■ What is required:
Only an exact copy of the lines from the one containing "Task: Click the poe Admin user avatar" through the last line of the material below belongs in the answer, with no pictures.
[[ Extracted information, beginning ]]
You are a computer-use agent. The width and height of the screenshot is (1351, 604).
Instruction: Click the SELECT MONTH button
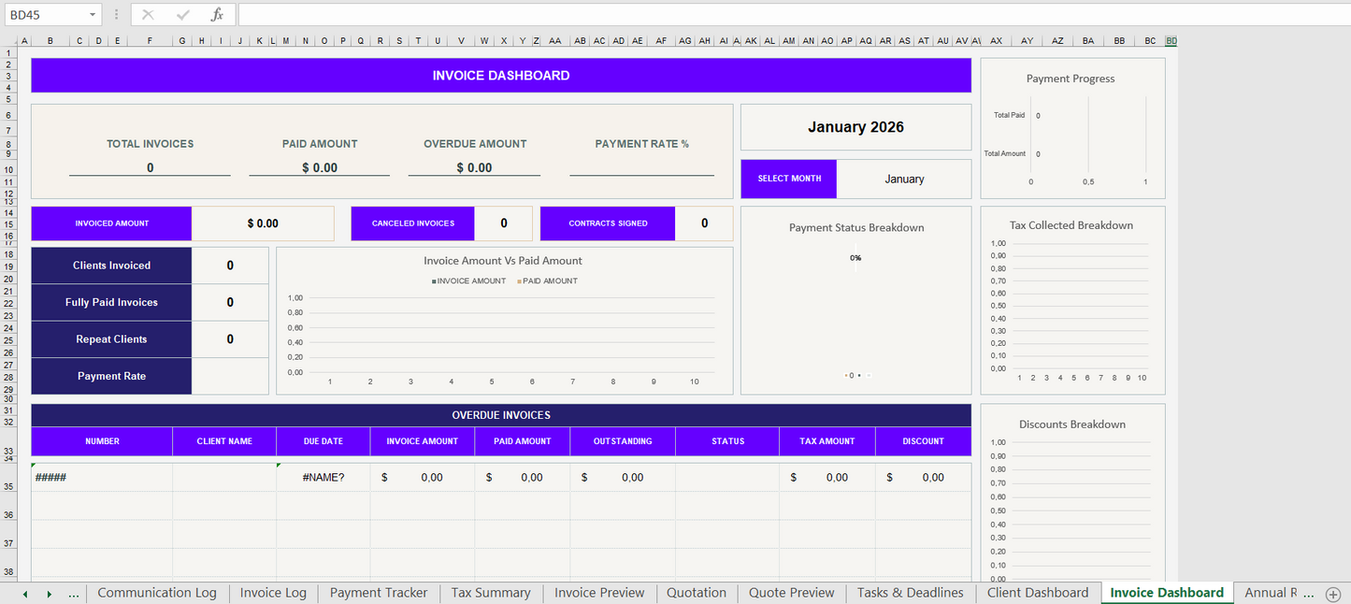coord(788,178)
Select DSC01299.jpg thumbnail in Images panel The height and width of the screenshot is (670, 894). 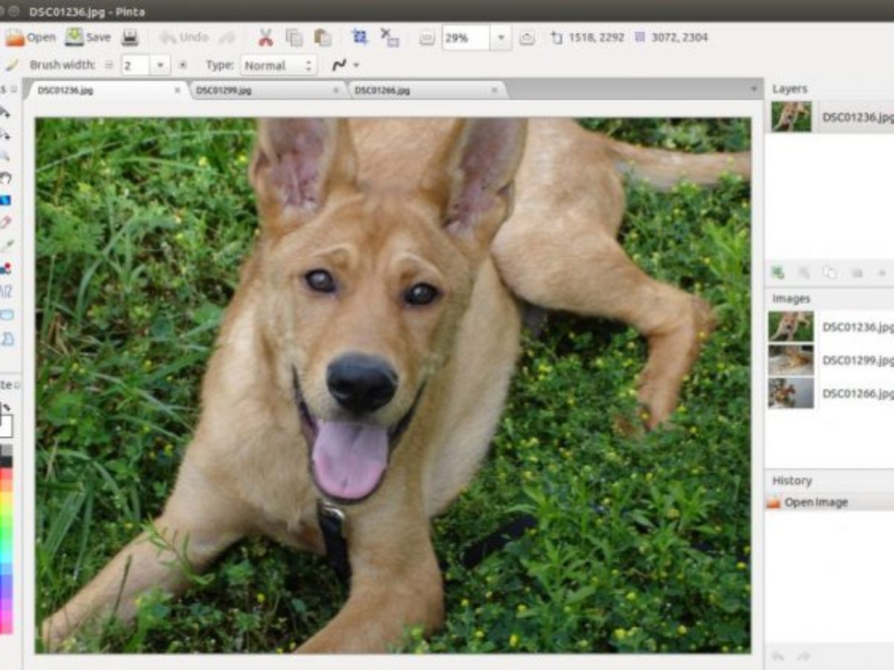click(x=790, y=360)
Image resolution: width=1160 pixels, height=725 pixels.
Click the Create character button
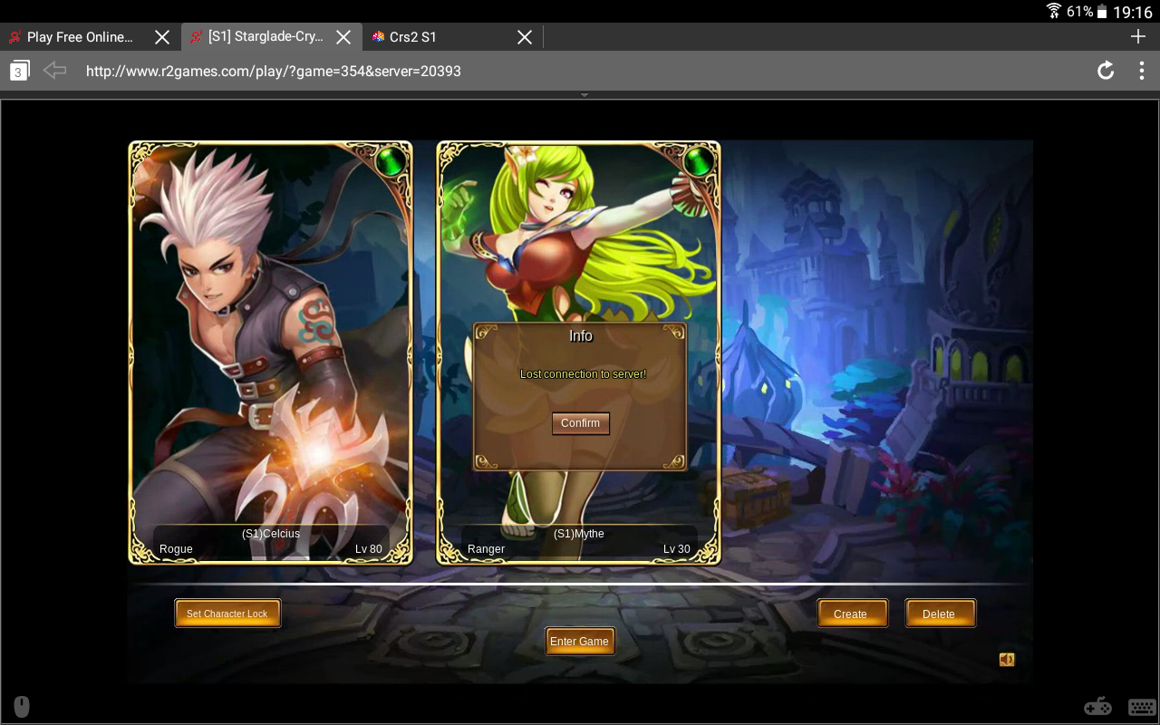[851, 614]
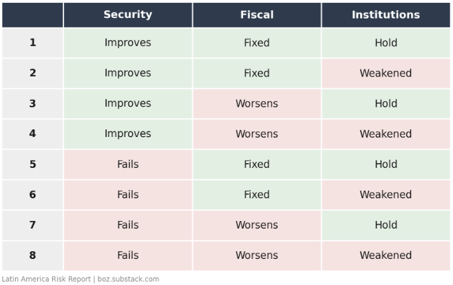Select row number 7 label

[x=32, y=224]
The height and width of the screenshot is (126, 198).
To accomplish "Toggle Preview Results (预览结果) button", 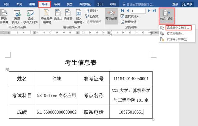I will click(x=111, y=16).
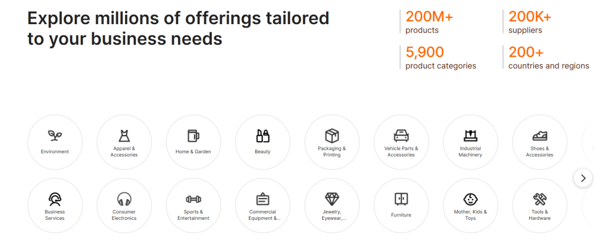
Task: Click the partially visible top-right category circle
Action: (592, 142)
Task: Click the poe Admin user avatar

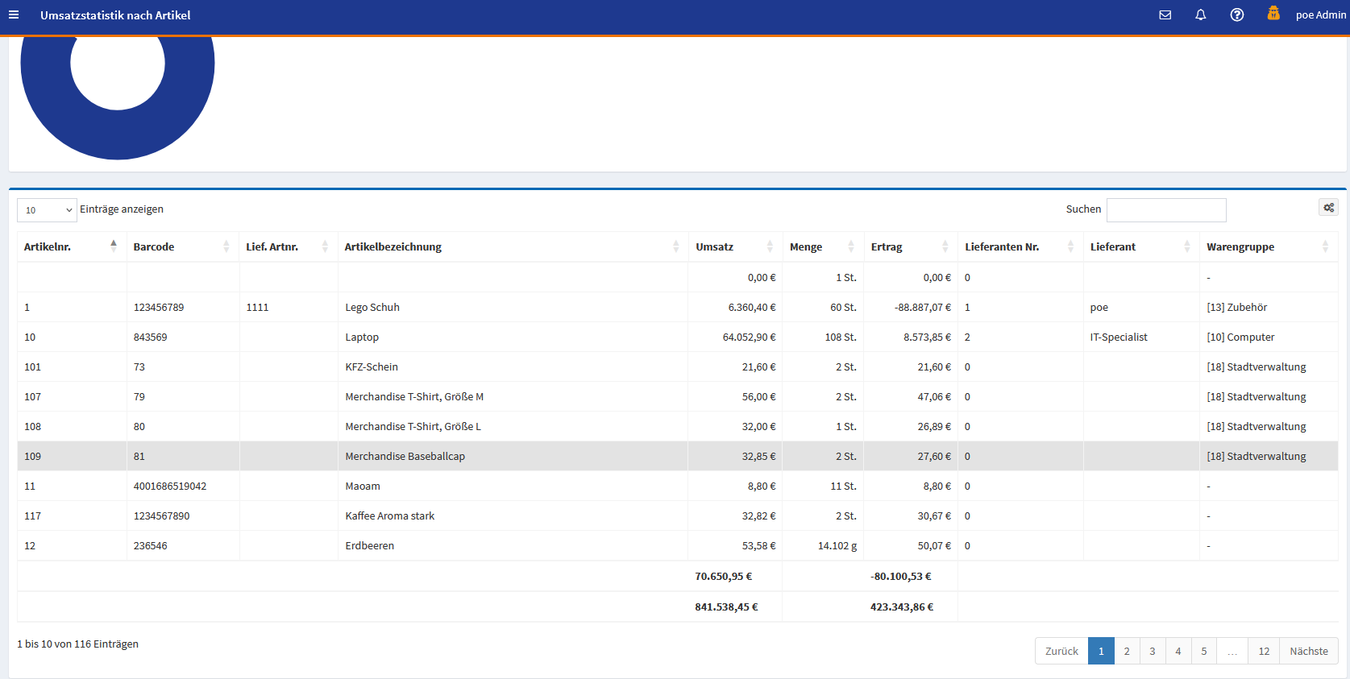Action: pyautogui.click(x=1273, y=14)
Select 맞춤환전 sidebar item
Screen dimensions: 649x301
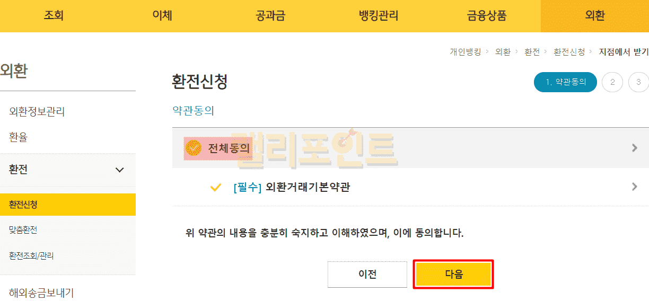23,230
[[ Extracted information, end ]]
■ Task solution:
Task: Click the poe Admin user avatar

Action: pyautogui.click(x=1273, y=14)
Select 맞춤환전 sidebar item
Screen dimensions: 649x301
23,230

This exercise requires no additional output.